SageMaker Data Wrangler simplifies the process of data preparation and feature engineering, for machine learning, and lets you complete each step of the data preparation workflow from a single visual interface.

Recently, Amazon at its re:Invent conference introduced Amazon SageMaker Data Wrangler, a new service that makes it easier to prepare data for machine learning training. The company also unveiled SageMaker Feature Store, available in the SageMaker Studio, a new service that makes it easier to name, organize, find and share machine learning features.

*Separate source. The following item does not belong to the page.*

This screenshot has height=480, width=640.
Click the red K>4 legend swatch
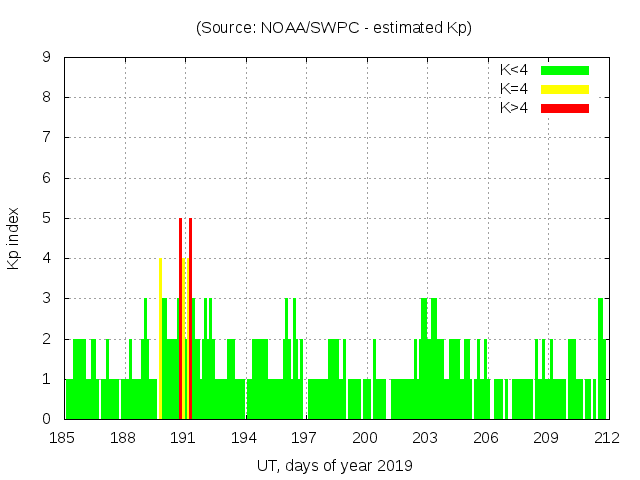[x=565, y=108]
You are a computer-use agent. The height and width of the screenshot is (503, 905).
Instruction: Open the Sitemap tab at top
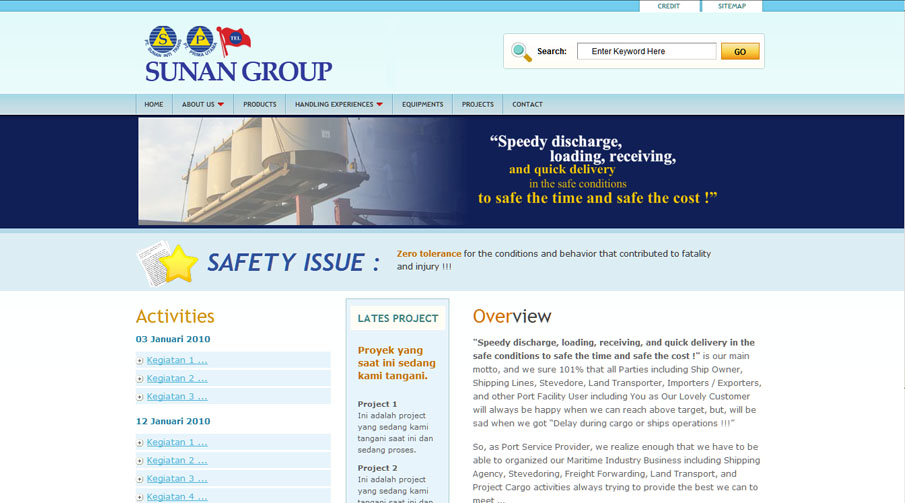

Alongside the company also launched Sagemaker Pipelines, a new service that provides a CI/CD service for ML to create and automate workflows, as well as an audit trail for model components like training data and configurations.

Source: AWS

As per Amazon, SageMaker Data Wrangler diminishes the time it takes to aggregate and prepare data for machine learning from weeks to minutes. It simplifies the process of data preparation and feature engineering, and enables you to complete each step of the data preparation workflow, including data selection, cleansing, exploration, and visualization from a single visual interface. 

Data Wrangler includes more than 300 built-in data transformations to help you quickly normalize, transform, and combine features without writing any code. You can quickly preview and inspect your selected transformations in Amazon SageMaker Studio, the first fully integrated development environment (IDE) for ML. When your data is prepared, you can build fully automated ML workflows with Amazon SageMaker Pipelines and save them for reuse in the Amazon SageMaker Feature Store.